▶ [Supplied entries]

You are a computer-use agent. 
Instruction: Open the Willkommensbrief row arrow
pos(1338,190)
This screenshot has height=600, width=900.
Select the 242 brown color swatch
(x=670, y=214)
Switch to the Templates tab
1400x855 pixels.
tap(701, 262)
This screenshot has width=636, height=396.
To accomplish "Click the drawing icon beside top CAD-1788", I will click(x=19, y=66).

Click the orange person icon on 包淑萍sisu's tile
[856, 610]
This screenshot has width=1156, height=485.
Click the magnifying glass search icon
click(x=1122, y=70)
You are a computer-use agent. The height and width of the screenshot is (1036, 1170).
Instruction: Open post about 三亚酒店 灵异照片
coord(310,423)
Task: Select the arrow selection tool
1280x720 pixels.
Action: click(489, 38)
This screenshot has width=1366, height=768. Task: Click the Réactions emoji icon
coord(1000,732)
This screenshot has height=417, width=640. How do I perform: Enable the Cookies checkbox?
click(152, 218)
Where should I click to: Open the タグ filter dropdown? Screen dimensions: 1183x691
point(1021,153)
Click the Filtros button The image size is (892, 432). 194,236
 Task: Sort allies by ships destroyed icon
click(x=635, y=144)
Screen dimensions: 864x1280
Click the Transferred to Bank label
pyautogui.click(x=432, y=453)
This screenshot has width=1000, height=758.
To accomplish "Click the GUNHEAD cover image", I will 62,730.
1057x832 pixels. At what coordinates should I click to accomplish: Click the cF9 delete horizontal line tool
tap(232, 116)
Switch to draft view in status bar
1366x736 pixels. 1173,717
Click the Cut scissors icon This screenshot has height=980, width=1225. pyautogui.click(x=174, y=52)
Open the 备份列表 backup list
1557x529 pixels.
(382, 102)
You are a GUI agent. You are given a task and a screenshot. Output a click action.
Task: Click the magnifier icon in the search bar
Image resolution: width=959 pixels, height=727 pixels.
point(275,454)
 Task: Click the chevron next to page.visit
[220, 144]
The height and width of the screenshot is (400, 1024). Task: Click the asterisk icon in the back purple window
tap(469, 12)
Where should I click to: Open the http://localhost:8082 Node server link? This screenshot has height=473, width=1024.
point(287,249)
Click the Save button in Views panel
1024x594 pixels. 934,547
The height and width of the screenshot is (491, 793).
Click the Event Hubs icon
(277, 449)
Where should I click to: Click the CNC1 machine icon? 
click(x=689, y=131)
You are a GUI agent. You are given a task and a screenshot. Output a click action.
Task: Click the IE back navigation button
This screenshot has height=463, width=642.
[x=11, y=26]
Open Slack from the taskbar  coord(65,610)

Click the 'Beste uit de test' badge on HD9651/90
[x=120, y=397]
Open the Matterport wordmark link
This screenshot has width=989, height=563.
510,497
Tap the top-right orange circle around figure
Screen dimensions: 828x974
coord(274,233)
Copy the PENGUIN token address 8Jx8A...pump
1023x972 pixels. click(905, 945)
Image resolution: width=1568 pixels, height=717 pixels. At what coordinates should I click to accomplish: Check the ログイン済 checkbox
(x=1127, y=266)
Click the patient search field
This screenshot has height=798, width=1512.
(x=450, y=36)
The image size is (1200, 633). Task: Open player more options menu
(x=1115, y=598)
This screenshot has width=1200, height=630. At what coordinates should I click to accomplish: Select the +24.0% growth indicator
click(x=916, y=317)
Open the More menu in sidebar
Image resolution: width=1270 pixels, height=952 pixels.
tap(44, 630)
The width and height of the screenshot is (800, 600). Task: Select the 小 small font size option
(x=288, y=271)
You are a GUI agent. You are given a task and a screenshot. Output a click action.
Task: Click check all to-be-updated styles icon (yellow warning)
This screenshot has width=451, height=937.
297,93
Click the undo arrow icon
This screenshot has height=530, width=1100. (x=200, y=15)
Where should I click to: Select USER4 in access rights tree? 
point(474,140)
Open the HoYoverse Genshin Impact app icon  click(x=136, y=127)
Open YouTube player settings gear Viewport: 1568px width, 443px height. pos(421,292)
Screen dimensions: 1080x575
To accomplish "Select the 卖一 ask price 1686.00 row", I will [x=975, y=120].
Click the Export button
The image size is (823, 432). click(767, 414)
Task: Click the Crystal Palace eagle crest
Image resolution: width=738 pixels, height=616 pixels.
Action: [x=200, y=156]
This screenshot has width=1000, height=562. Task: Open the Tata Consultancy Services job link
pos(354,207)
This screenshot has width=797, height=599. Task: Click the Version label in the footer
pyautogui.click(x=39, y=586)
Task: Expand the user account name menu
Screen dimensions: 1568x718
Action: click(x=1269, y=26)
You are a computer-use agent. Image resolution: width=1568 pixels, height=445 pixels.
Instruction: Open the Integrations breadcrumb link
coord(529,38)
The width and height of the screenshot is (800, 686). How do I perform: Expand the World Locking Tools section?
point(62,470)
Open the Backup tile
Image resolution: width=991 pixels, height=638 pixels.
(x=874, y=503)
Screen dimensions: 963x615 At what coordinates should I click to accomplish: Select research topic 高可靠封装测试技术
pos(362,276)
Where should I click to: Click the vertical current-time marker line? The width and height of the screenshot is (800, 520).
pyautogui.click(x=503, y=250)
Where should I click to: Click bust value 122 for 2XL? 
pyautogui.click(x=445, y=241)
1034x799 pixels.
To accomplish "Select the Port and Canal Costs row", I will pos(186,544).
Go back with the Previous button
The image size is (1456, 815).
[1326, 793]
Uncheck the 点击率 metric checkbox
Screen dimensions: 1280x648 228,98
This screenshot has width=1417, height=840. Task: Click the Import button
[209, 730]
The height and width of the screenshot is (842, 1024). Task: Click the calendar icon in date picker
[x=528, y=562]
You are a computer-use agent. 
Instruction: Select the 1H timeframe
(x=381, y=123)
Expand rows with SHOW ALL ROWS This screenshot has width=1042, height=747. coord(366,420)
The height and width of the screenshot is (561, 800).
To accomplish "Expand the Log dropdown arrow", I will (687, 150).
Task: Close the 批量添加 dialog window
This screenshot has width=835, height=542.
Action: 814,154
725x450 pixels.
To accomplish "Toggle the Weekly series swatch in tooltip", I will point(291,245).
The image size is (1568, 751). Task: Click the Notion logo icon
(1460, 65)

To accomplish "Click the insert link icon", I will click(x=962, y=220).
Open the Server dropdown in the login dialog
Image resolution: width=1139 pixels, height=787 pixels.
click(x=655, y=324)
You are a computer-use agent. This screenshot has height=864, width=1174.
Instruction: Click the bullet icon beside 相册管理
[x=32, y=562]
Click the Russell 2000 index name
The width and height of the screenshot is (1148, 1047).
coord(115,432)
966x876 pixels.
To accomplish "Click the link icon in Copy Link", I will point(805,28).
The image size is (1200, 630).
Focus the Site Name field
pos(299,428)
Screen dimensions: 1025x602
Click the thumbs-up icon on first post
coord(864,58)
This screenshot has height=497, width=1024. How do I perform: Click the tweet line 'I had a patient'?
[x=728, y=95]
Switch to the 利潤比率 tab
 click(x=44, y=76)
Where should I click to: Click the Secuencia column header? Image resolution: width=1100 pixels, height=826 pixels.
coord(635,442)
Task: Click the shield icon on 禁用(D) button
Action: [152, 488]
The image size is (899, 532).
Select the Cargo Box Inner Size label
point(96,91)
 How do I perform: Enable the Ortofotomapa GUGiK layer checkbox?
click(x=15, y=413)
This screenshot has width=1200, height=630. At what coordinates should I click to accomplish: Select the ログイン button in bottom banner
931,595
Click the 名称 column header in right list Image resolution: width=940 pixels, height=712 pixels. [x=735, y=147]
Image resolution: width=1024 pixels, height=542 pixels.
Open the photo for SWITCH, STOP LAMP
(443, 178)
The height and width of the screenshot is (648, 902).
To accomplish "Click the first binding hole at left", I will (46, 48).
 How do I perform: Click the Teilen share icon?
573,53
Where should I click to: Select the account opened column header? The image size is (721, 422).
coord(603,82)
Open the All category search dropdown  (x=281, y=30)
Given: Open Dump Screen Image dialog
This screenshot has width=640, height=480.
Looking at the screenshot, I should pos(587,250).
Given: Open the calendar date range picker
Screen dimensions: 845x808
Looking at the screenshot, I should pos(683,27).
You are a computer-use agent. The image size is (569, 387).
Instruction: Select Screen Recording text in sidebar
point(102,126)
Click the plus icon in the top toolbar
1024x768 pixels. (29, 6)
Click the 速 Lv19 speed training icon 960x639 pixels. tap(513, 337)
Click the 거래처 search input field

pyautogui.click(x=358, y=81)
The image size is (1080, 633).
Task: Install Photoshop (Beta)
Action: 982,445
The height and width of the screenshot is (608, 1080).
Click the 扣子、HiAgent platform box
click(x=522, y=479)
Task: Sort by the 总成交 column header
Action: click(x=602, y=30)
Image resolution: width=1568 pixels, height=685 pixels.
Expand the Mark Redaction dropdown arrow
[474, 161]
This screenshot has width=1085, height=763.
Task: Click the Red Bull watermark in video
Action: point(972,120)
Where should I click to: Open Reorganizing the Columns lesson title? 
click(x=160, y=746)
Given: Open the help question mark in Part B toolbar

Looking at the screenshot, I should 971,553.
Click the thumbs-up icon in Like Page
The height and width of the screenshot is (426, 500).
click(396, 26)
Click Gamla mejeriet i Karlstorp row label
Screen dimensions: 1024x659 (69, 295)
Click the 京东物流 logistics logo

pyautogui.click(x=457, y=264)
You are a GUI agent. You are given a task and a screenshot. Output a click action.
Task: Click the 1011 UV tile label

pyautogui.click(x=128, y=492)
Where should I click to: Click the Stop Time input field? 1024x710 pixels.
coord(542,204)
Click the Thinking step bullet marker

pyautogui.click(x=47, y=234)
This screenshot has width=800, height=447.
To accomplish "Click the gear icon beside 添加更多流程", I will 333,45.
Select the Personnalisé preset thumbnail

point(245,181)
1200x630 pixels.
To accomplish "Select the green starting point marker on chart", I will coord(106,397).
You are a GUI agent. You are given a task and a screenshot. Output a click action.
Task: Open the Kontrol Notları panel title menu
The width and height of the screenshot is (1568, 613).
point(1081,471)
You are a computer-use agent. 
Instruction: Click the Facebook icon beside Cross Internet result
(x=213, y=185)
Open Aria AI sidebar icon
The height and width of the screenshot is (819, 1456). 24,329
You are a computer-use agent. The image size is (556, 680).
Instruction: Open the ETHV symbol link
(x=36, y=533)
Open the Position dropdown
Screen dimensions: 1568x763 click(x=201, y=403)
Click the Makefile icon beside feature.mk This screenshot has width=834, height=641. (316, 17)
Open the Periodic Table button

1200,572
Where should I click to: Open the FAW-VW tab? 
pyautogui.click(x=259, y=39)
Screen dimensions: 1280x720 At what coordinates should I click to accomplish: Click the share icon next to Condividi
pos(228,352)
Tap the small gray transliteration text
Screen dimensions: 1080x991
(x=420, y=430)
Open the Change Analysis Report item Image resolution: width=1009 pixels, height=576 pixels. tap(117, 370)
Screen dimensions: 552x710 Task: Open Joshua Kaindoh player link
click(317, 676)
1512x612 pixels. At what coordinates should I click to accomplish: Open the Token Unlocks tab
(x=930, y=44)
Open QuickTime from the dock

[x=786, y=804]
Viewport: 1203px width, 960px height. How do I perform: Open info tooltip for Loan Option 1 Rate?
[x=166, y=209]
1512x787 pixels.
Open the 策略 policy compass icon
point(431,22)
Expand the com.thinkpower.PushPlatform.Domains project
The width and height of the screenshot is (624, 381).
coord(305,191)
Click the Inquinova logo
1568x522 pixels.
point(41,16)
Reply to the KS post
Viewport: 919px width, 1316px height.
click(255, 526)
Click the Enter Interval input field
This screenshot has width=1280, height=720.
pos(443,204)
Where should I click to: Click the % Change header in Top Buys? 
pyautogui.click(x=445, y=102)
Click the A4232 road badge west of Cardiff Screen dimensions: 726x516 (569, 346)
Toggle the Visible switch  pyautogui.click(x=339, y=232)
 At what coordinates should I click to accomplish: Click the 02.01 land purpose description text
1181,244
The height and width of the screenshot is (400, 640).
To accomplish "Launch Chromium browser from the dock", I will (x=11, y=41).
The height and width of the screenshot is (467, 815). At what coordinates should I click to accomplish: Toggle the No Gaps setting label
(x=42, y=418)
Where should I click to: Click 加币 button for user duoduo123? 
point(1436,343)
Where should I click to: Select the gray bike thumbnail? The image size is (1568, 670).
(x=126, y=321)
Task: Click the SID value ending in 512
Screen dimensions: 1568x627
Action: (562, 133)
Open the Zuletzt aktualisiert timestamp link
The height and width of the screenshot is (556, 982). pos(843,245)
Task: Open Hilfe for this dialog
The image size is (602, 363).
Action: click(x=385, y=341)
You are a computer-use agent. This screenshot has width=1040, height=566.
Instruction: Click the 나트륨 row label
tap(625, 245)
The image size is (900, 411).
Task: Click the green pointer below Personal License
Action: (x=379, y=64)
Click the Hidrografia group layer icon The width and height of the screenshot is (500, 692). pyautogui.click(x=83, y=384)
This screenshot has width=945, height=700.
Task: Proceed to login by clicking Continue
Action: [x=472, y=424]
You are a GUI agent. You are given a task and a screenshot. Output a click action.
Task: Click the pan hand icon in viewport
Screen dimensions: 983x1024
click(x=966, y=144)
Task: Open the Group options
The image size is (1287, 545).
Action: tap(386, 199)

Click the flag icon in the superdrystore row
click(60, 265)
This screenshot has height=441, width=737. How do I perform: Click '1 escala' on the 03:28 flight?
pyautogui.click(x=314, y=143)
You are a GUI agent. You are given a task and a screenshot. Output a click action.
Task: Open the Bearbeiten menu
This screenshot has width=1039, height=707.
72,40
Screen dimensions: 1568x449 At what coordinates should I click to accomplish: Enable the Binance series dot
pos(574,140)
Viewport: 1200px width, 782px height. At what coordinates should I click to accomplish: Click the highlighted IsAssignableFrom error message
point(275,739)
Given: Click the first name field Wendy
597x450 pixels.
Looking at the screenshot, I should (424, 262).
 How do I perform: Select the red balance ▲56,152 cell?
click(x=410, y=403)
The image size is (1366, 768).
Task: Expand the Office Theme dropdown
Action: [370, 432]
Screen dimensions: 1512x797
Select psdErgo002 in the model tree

▶ [Exercise objective]
Output only an exact transcription of the lines above from the one with "The width and height of the screenshot is (800, 600)." up to and including the one with "Open YouTube player".

▶ [Finished task]
The width and height of the screenshot is (800, 600). Task: Select the 小 small font size option
(x=288, y=271)
You are a GUI agent. You are given a task and a screenshot. Output a click action.
Task: Click check all to-be-updated styles icon (yellow warning)
This screenshot has width=451, height=937.
297,93
Click the undo arrow icon
This screenshot has height=530, width=1100. (x=200, y=15)
Where should I click to: Select USER4 in access rights tree? 
point(474,140)
Open the HoYoverse Genshin Impact app icon  click(x=136, y=127)
Open YouTube player settings gear Viewport: 1568px width, 443px height. pos(421,292)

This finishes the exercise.